■ PROBLEM TO WORK ON: Print only the closing part of the entries. It starts at the line containing "BERG...man Tbilisi (64, 53)" and includes the final line, exactly as written.

■ RAW DATA:
***
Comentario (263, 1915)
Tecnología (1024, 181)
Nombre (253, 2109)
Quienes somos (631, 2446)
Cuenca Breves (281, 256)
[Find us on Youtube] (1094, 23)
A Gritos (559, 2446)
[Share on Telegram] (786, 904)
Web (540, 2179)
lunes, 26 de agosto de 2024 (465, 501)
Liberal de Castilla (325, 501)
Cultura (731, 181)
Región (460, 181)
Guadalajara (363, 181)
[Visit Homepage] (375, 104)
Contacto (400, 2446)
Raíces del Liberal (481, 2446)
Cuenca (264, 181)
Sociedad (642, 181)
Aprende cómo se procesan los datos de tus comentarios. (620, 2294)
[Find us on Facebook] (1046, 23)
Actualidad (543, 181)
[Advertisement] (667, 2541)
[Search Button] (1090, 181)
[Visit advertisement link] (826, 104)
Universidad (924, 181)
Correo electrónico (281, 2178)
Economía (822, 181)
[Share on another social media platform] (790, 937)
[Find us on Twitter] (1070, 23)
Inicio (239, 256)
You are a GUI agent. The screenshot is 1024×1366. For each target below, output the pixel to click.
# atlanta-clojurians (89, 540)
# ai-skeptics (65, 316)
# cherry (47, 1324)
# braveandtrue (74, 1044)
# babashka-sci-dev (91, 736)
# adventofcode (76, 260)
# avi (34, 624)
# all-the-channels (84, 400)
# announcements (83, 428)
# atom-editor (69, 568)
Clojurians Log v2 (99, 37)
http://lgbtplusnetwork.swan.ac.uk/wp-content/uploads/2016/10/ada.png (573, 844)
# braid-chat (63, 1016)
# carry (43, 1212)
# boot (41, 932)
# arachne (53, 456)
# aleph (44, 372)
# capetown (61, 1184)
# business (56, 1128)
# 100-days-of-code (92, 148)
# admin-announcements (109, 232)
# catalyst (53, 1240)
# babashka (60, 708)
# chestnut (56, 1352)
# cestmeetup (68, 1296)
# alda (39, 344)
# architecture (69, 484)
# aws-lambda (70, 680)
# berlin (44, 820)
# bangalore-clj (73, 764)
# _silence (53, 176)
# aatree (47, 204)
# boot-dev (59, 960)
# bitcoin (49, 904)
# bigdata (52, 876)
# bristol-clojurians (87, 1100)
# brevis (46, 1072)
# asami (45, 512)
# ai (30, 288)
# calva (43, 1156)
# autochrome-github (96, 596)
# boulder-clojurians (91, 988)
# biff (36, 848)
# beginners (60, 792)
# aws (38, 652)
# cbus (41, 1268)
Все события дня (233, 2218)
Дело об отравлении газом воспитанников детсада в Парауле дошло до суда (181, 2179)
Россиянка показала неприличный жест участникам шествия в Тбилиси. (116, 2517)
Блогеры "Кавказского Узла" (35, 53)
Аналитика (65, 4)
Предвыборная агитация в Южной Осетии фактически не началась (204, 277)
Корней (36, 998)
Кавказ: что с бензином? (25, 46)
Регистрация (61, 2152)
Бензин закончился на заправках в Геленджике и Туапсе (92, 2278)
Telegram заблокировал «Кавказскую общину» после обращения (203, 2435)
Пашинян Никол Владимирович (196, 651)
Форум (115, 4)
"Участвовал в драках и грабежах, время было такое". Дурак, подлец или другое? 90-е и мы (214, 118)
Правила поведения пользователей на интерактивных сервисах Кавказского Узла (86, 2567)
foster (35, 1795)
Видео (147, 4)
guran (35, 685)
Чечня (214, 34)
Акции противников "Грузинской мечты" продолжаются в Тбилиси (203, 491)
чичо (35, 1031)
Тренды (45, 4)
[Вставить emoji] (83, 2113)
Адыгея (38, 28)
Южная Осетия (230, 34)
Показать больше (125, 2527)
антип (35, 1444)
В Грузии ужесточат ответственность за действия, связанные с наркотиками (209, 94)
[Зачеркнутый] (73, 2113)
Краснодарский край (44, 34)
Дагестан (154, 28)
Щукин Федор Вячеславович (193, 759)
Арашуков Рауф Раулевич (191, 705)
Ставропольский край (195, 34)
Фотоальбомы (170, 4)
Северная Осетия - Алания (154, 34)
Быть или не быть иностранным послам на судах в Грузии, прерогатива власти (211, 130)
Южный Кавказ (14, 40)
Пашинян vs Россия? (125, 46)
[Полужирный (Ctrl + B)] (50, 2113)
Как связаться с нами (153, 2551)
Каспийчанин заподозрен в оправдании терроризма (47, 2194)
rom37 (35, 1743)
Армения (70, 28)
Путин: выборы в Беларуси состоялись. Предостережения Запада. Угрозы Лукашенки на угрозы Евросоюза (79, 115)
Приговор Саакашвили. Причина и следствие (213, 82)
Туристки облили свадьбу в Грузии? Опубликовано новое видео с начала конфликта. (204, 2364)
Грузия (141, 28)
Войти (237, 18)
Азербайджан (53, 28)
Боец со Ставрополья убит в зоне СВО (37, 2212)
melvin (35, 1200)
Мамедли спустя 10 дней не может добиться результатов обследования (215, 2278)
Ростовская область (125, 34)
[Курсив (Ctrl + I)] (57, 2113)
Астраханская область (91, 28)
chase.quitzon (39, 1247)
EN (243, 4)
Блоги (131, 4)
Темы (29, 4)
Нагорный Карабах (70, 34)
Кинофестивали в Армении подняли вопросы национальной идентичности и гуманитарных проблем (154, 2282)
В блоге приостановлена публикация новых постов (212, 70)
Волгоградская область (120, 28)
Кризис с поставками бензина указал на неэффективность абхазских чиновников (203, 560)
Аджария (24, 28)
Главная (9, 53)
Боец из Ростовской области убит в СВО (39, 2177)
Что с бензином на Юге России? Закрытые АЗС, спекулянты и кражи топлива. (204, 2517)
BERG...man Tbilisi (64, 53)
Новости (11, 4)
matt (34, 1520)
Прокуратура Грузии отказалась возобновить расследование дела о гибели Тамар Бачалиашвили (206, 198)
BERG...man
***
■ OUTPUT OF THE EXERCISE:
BERG...man Tbilisi (64, 53)
Новости (11, 4)
matt (34, 1520)
Прокуратура Грузии отказалась возобновить расследование дела о гибели Тамар Бачалиашвили (206, 198)
BERG...man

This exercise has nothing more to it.